According to a new study, pregnant mothers with the eating disorder anorexia nervosa are five times more likely to have underweight children.
Results from the 38th Annual Meeting of ESHRE also show a noticeably increased risk (298%) of preterm delivery and a more than doubled chance (341%) of placental abruption. In contrast, moms who do not have anorexia usually struggle with a chronic mental disorder. Ido Feferkorn, MD, of McGill University in Montreal, Canada, will go into detail about the analysis’s findings. Data from more than 9 million women, both with and without anorexia, were used to create this severe psychological disorder that is characterised by hunger and malnutrition.
Anorexia nervosa during pregnancy increases the risk of having underweight children by five times, according to a new research.
The 38th Annual Meeting of ESHRE studies also show a considerably increased risk of preterm delivery (298%) and a more than doubled incidence of placental abruption (341%). Mothers who do not have anorexia, which is typically a chronic mental disorder, are compared with those who do. Ido Feferkorn, MD, of McGill University in Montreal, Canada, will explain the specifics of the analysis. Based on information from more than 9 million women, both with and without anorexia, this severe mental disorder, characterised by hunger and malnutrition, was identified.
Dr. Feferkorn emphasised the findings on the incidence of small-for-gestational-age newborns in particular as being “shockingly larger” when compared to the results for the children of women with a healthy weight.
Eating disorders can impair menstruation, even though anorexic women can still conceive spontaneously or with the use of ovulation-stimulating fertility drugs.
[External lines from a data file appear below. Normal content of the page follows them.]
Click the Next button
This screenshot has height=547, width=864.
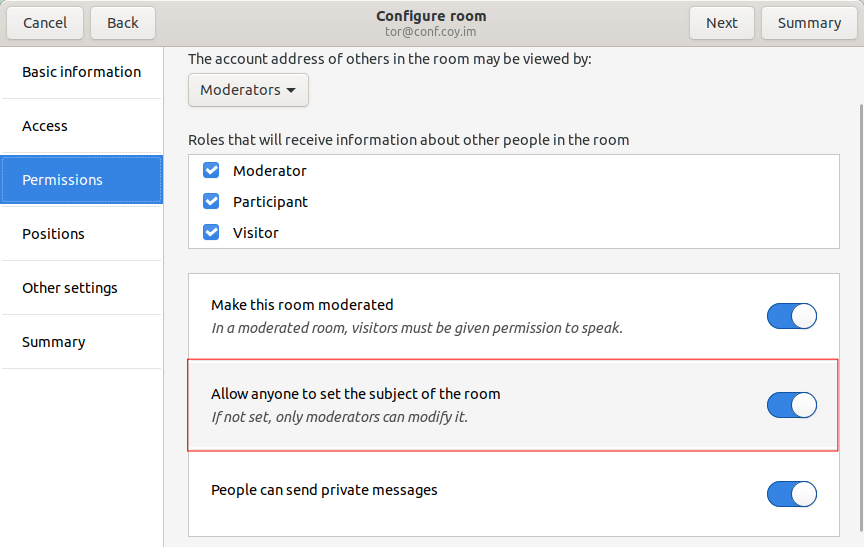click(722, 23)
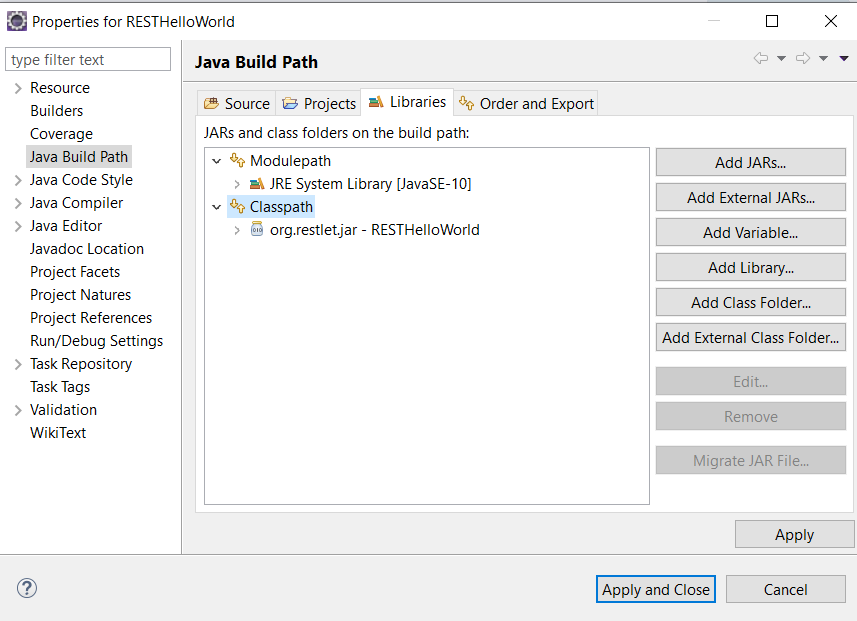
Task: Click the Add External JARs button
Action: (750, 198)
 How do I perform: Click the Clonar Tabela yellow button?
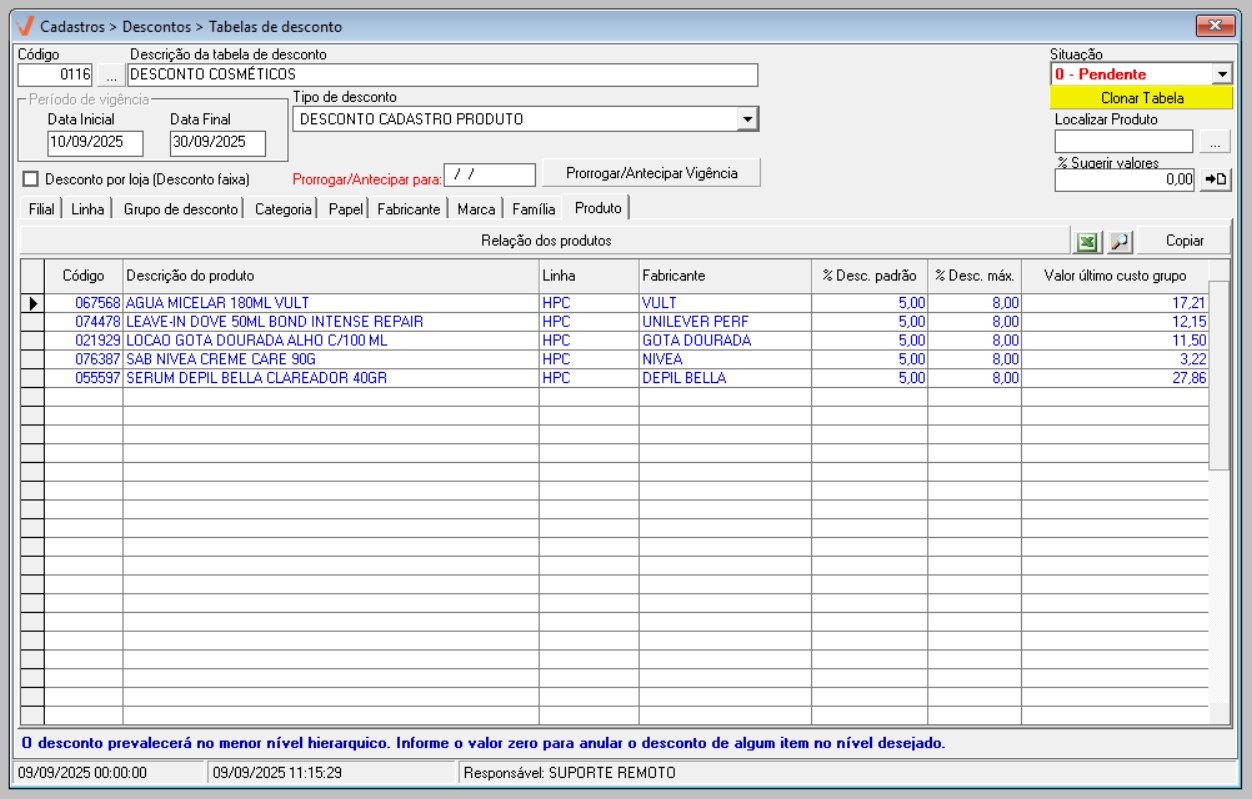pyautogui.click(x=1141, y=98)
The results of the study, in Dr. Feferkorn’s opinion, should serve as a grave health caution on how these individuals should be treated both during and after pregnancy.
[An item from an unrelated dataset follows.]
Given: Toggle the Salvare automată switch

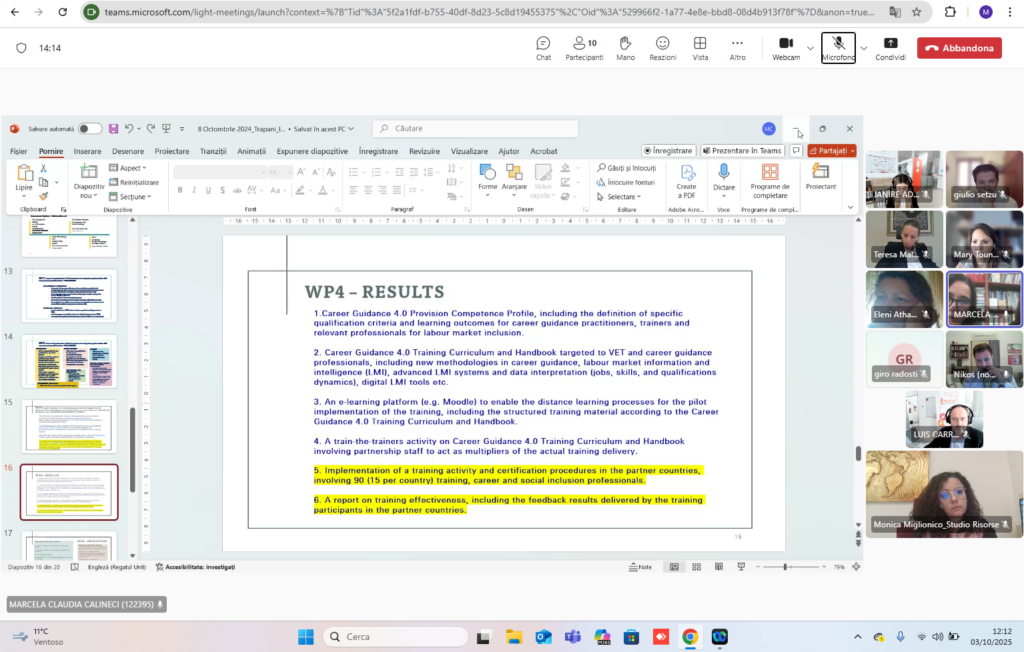Looking at the screenshot, I should point(90,129).
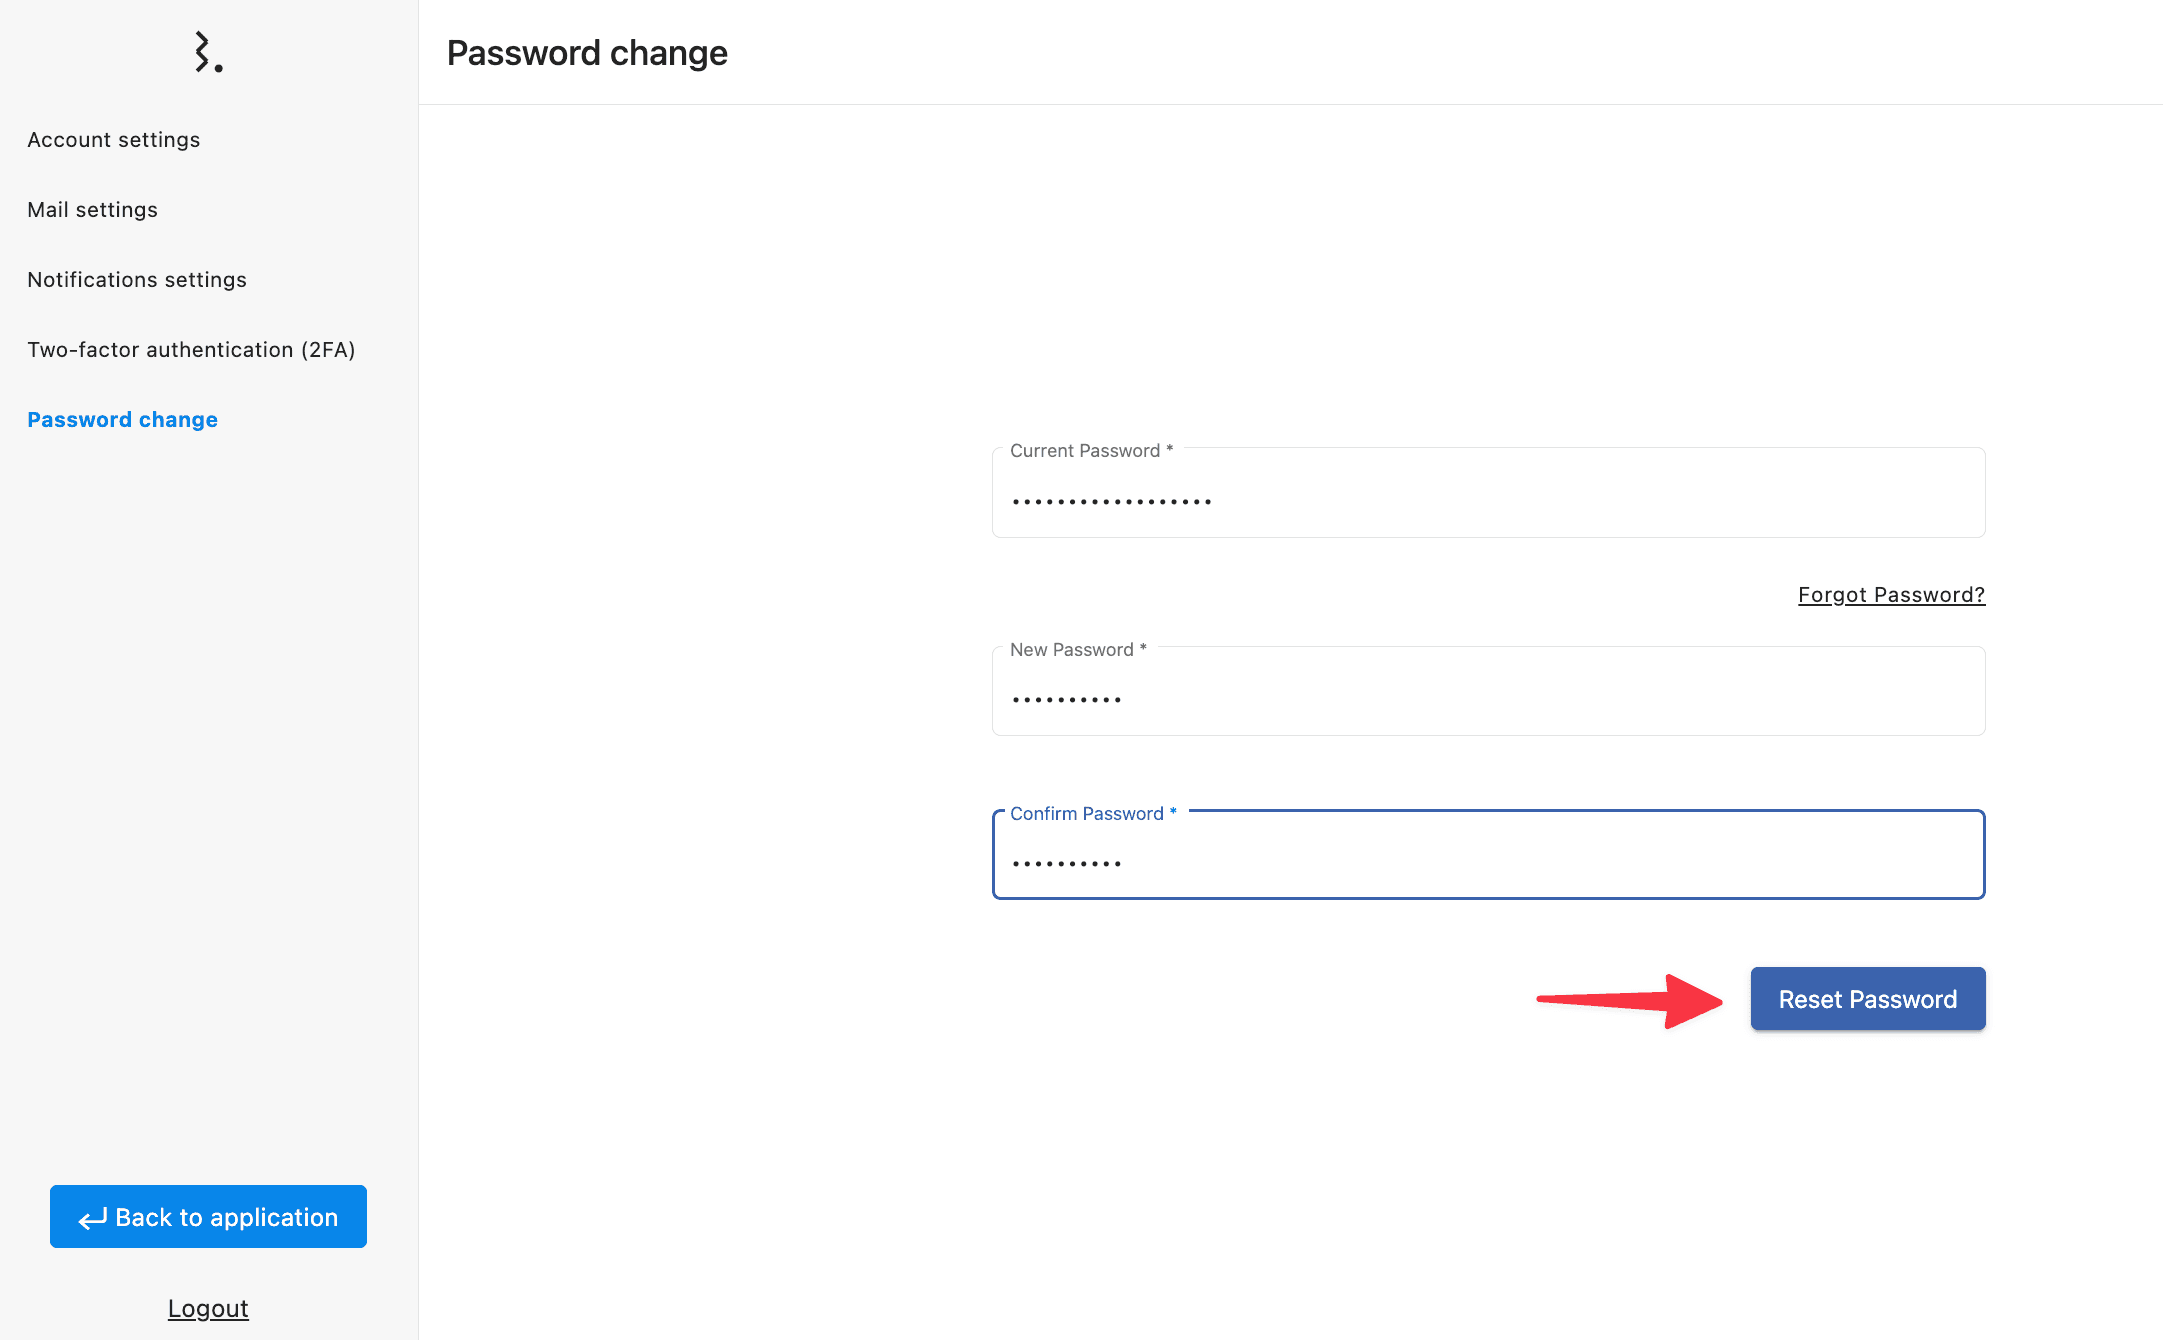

He said that treating malnourished women is an issue that many fertility experts face. Alternatively, you might refuse to do so and deny these patients the joy of parenthood. Clinics need to be aware of how severely adverse pregnancy outcomes affect anorexic patients who do become pregnant.
The information was gathered from a huge, publicly available database of US inpatient hospital treatment records. We included pregnancies where a woman had anorexia during pregnancy (n = 214) as well as pregnancies where she did not (n = 9,096,574).
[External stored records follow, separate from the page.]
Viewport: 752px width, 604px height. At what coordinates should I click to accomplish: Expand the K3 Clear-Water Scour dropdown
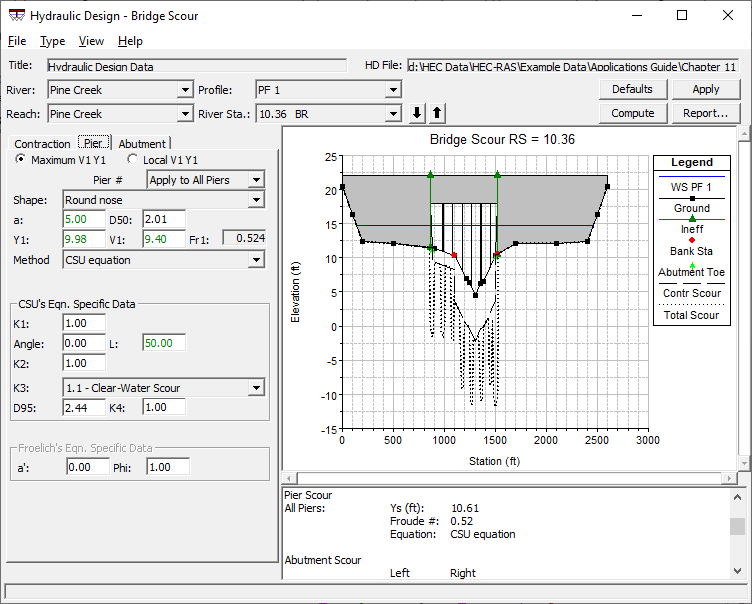pyautogui.click(x=257, y=388)
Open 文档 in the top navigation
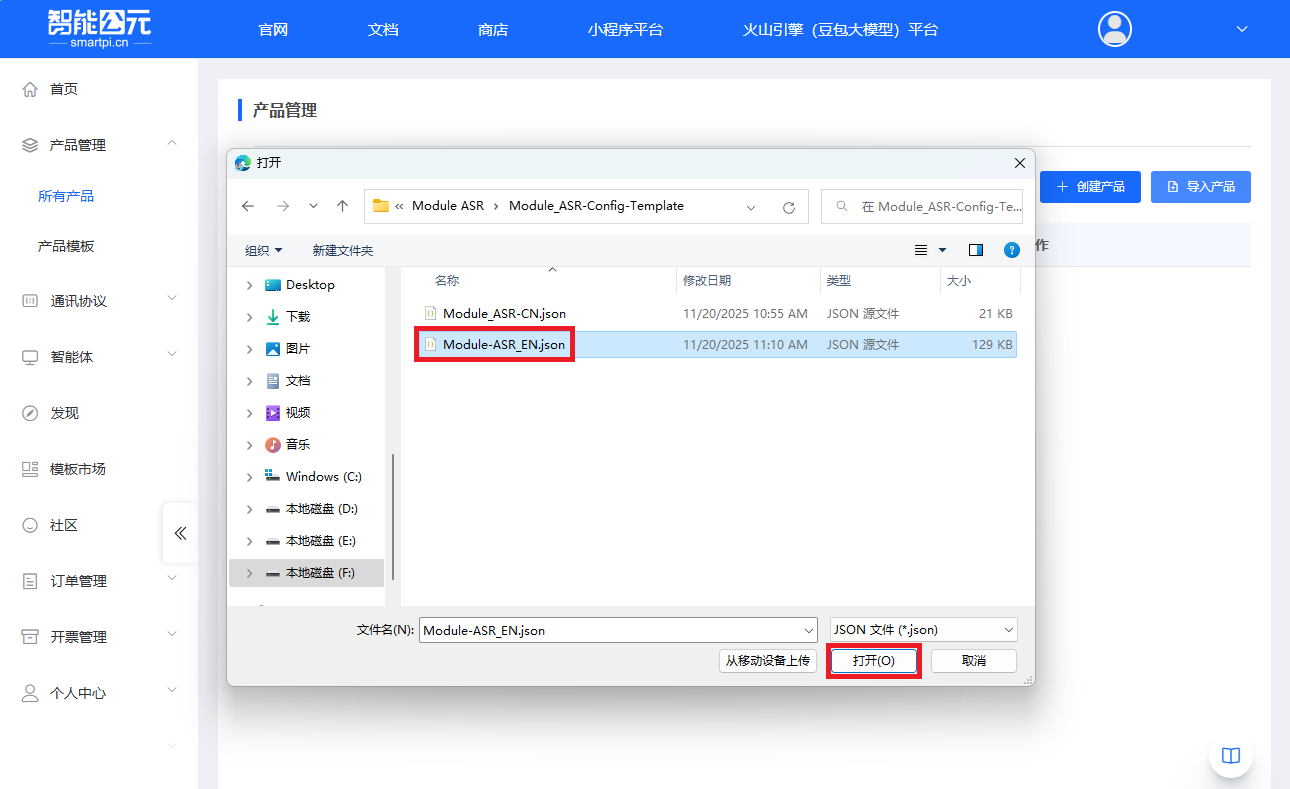 pos(383,29)

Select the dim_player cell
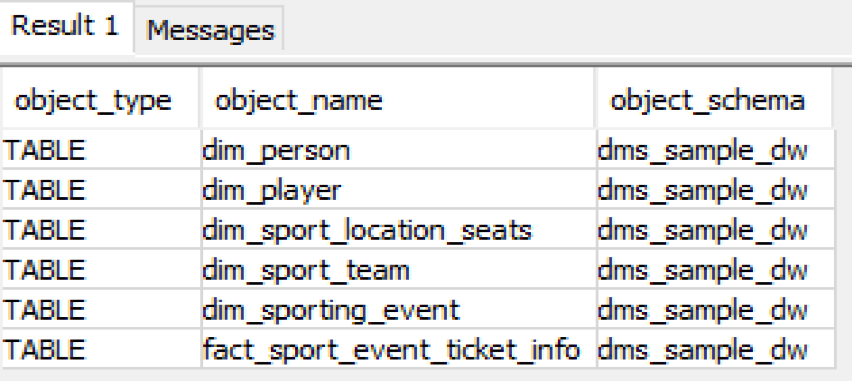tap(399, 189)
Overall, the results showed that pregnant anorexic women often had very bad outcomes.
They also showed that in addition to their eating disorders, these persons were more likely to smoke, have thyroid illness, be Caucasian, have better salaries, and have other mental diseases.
Other conditions that can impact pregnant women did not have different rates. These included postpartum haemorrhage, gestational diabetes, chorioamnionitis, placenta previa, and hypertensive diseases. There was no higher need for a Caesarean section than in women without anorexia.
One of the study’s limitations is that the investigators were unable to assess the severity of anorexia or treatment compliance. Dr. Feferkorn states that one broad conclusion of the results is that anorexia should be assessed in women before they get reproductive therapy.